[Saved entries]
◆ ◆ ◆ ◆ ◆

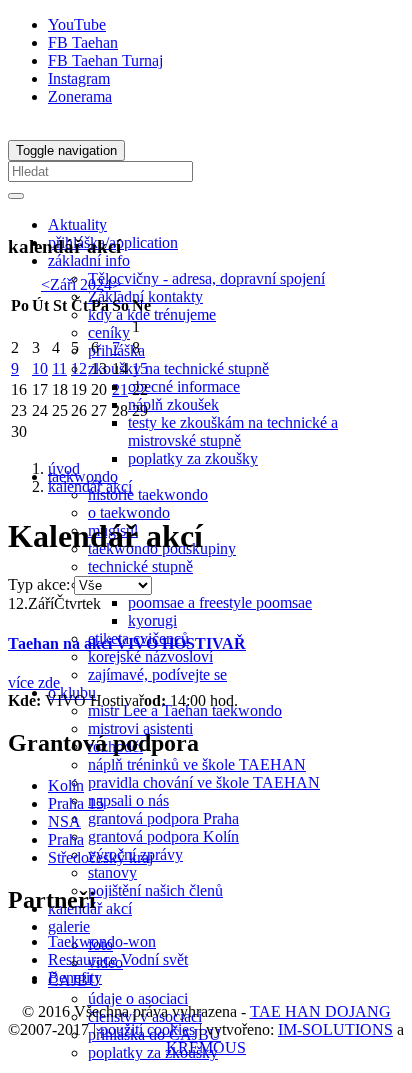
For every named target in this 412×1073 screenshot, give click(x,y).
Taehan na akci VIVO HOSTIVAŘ (127, 643)
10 (40, 368)
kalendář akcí (90, 486)
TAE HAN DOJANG (320, 1011)
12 (79, 368)
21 (120, 389)
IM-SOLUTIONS (335, 1029)
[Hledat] (16, 196)
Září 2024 (81, 284)
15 (140, 368)
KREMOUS (206, 1047)
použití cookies (147, 1029)
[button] (89, 260)
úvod (64, 468)
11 (59, 368)
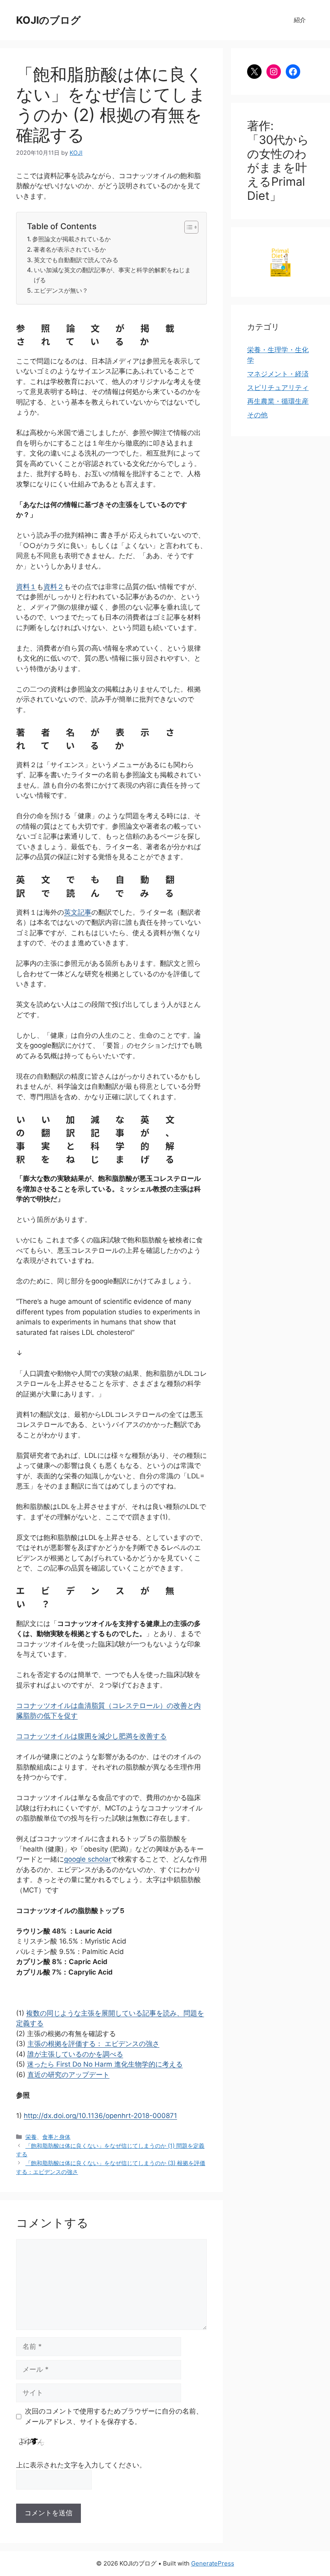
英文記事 (77, 912)
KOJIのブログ (48, 20)
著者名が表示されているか (69, 249)
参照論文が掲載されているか (71, 239)
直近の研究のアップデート (68, 2075)
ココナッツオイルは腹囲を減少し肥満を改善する (91, 1736)
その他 (257, 415)
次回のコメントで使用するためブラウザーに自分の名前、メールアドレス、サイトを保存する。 (114, 2416)
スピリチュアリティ (278, 388)
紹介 (300, 20)
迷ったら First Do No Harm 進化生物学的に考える (105, 2064)
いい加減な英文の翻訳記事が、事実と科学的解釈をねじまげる (112, 275)
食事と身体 (56, 2136)
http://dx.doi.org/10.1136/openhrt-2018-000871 (100, 2116)
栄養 (31, 2136)
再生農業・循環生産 (278, 401)
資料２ (53, 587)
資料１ (26, 587)
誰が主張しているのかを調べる (75, 2054)
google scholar (87, 1859)
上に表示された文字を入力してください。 (81, 2465)
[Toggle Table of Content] (187, 227)
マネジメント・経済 (278, 374)
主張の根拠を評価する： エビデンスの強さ (93, 2044)
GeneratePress (212, 2563)
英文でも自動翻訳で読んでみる (76, 260)
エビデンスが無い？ (61, 290)
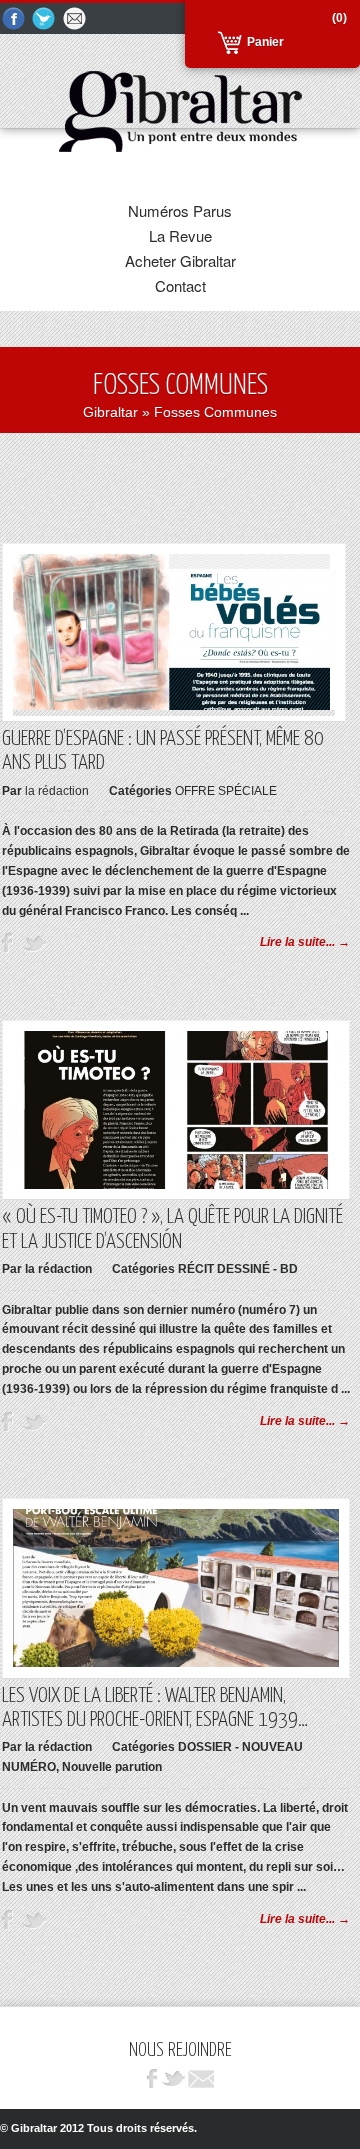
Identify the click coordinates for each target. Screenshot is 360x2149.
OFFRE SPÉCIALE (226, 791)
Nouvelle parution (112, 1767)
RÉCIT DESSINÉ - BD (238, 1269)
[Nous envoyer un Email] (76, 19)
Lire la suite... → (305, 942)
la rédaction (57, 791)
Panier (265, 42)
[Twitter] (45, 19)
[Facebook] (14, 19)
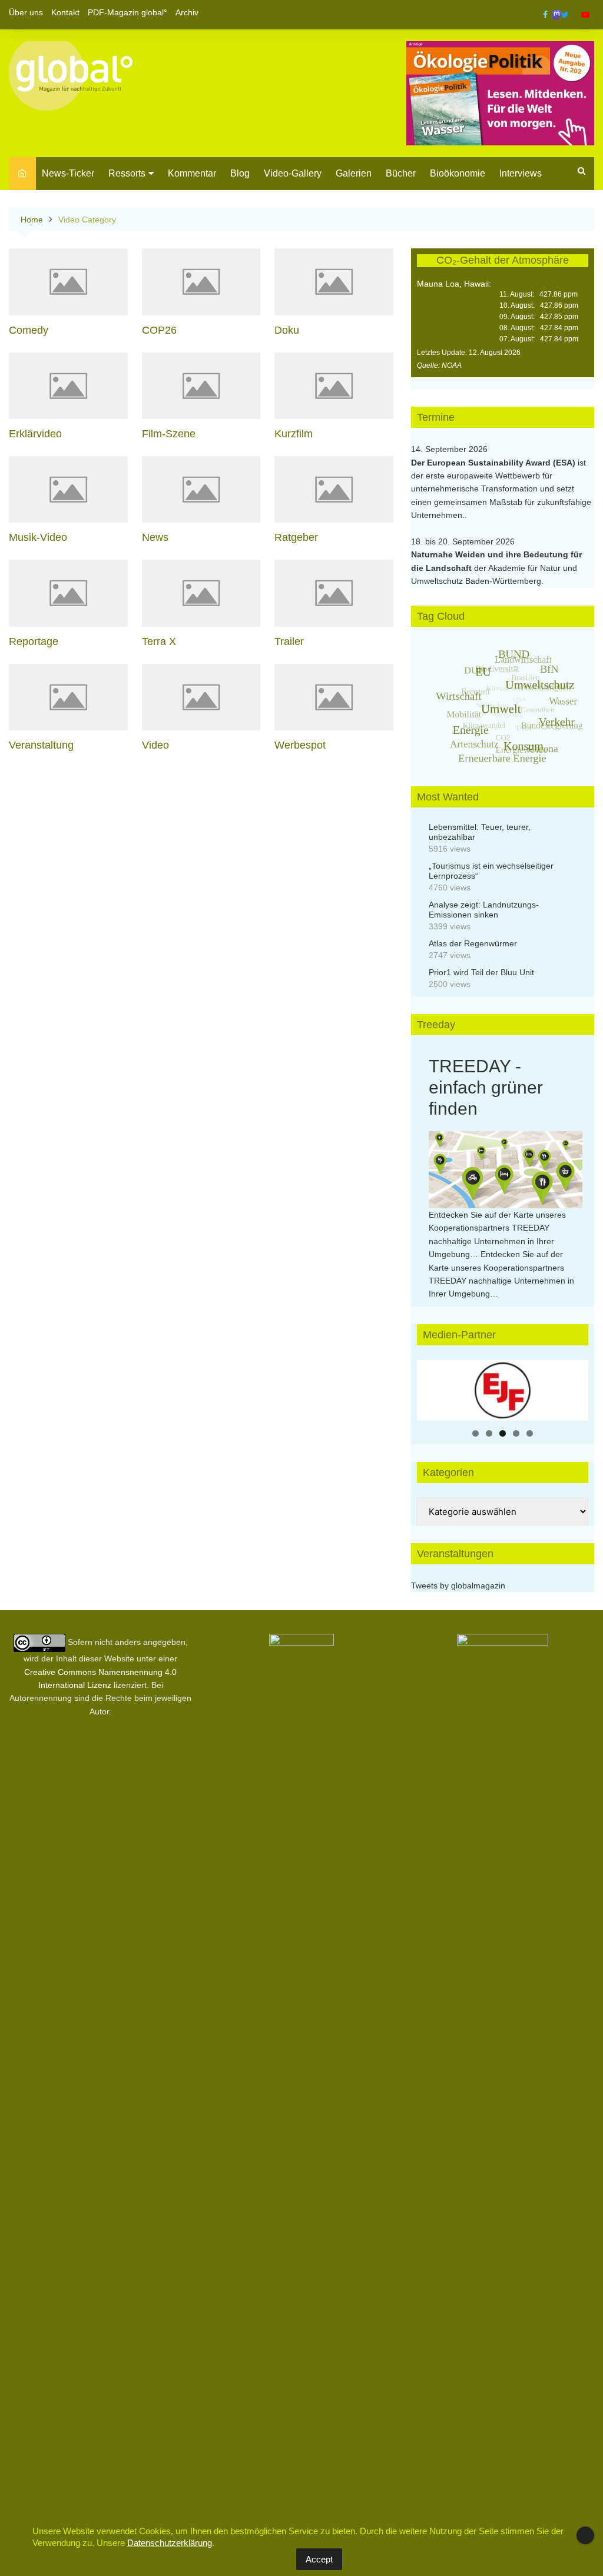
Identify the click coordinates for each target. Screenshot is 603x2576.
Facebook (545, 15)
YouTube (585, 15)
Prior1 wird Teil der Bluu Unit (481, 972)
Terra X (159, 641)
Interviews (520, 173)
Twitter (565, 15)
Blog (240, 173)
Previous (431, 1387)
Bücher (401, 173)
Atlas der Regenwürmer (473, 943)
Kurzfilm (293, 434)
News (155, 537)
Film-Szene (169, 434)
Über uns (26, 12)
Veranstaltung (41, 745)
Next (573, 1387)
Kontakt (65, 12)
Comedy (28, 330)
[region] (502, 1390)
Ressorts (126, 173)
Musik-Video (38, 537)
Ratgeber (296, 537)
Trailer (289, 641)
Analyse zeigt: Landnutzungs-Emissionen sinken (484, 909)
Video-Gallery (293, 173)
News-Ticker (68, 173)
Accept (319, 2559)
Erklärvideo (35, 434)
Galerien (354, 173)
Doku (286, 330)
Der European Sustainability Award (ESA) (494, 462)
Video (155, 745)
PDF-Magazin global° (127, 12)
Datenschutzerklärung (169, 2543)
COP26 (159, 330)
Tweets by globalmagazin (458, 1585)
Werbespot (300, 745)
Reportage (33, 641)
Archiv (186, 12)
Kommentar (192, 173)
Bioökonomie (457, 173)
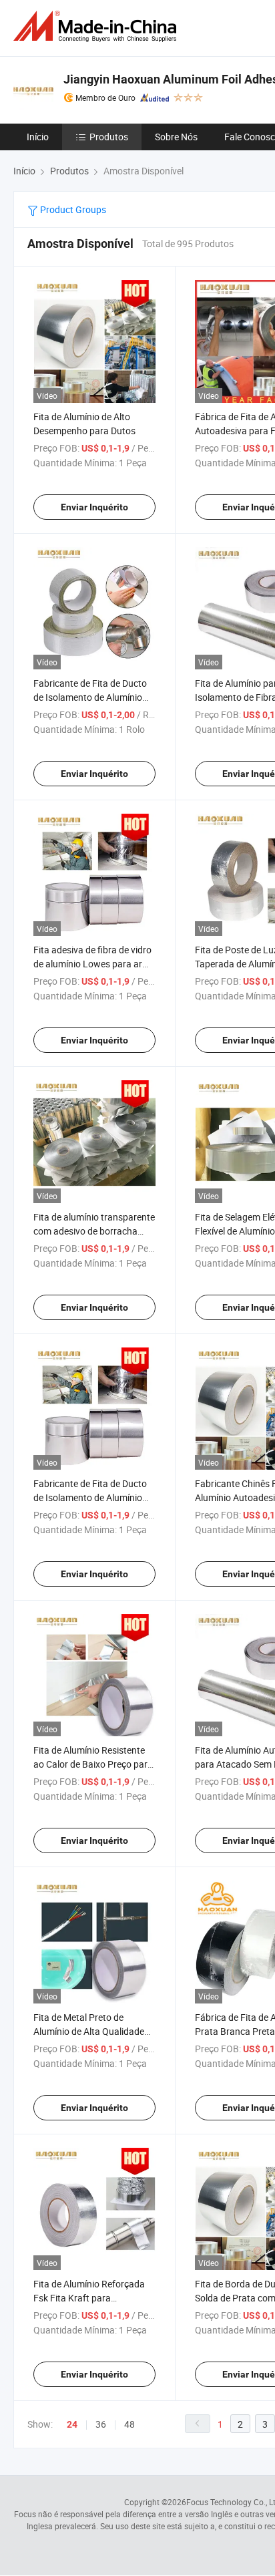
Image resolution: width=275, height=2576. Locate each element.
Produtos (108, 136)
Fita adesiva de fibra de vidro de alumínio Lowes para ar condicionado (92, 963)
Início (38, 136)
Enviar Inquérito (94, 507)
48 (129, 2424)
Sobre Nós (176, 136)
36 (100, 2424)
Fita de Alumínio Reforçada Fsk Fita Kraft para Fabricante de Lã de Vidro (89, 2297)
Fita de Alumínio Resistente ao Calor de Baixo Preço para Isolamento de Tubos (93, 1764)
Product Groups (72, 209)
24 (72, 2424)
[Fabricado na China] (97, 26)
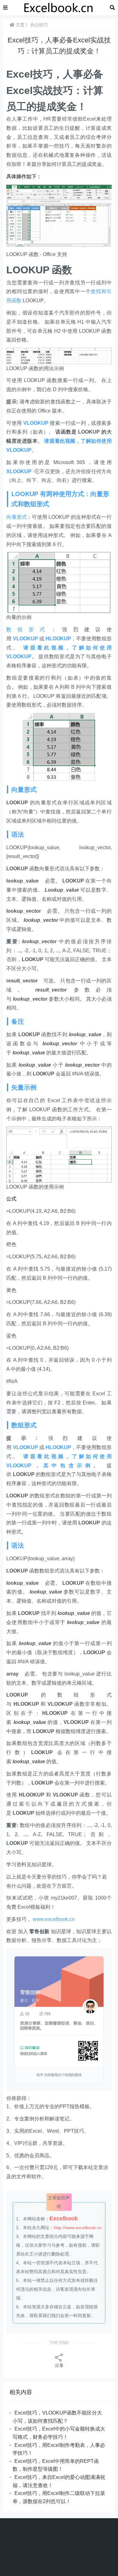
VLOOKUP (35, 423)
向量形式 (16, 517)
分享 (59, 2365)
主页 (19, 24)
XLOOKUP (18, 471)
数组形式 (28, 629)
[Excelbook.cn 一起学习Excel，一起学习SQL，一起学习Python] (58, 7)
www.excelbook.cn (54, 1919)
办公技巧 (39, 24)
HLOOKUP (58, 638)
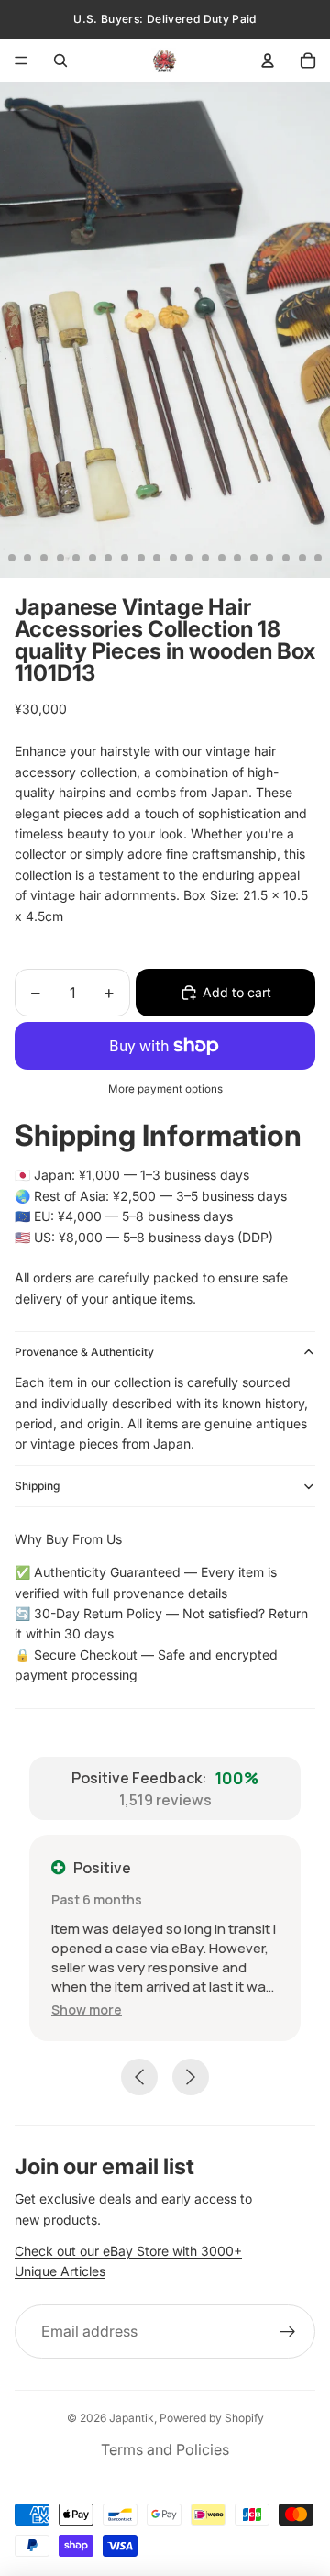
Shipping (37, 1486)
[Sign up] (288, 2332)
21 (318, 557)
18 (269, 557)
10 (141, 557)
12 (173, 557)
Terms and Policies (165, 2449)
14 (205, 557)
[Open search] (60, 60)
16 (237, 557)
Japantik (131, 2418)
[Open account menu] (268, 60)
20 (302, 557)
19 (286, 557)
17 (254, 557)
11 (156, 557)
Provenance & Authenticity (84, 1352)
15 (221, 557)
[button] (86, 2009)
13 (189, 557)
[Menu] (21, 60)
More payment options (165, 1089)
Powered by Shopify (212, 2418)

◆ ◆ ◆ ◆ ◆

**WHAT TO DO**
Transcribe exactly, and only, the lines from the one with "Início (38, 136)" through the final line of the data above. The pictures stay out.

**SOLUTION BELOW**
Início (38, 136)
Enviar Inquérito (94, 507)
48 (129, 2424)
Sobre Nós (176, 136)
36 (100, 2424)
Fita de Alumínio Reforçada Fsk Fita Kraft para Fabricante de Lã de Vidro (89, 2297)
Fita de Alumínio Resistente ao Calor de Baixo Preço para Isolamento de Tubos (93, 1764)
Product Groups (72, 209)
24 (72, 2424)
[Fabricado na China] (97, 26)
VLOOKUP (35, 423)
向量形式 (16, 517)
分享 (59, 2365)
主页 (19, 24)
XLOOKUP (18, 471)
数组形式 (28, 629)
[Excelbook.cn 一起学习Excel，一起学习SQL，一起学习Python] (58, 7)
www.excelbook.cn (54, 1919)
办公技巧 (39, 24)
HLOOKUP (58, 638)
Shipping (37, 1486)
[Sign up] (288, 2332)
21 (318, 557)
18 (269, 557)
10 (141, 557)
12 (173, 557)
Terms and Policies (165, 2449)
14 (205, 557)
[Open search] (60, 60)
16 (237, 557)
Japantik (131, 2418)
[Open account menu] (268, 60)
20 (302, 557)
19 (286, 557)
17 (254, 557)
11 (156, 557)
Provenance & Authenticity (84, 1352)
15 (221, 557)
[button] (86, 2009)
13 (189, 557)
[Menu] (21, 60)
More payment options (165, 1089)
Powered by Shopify (212, 2418)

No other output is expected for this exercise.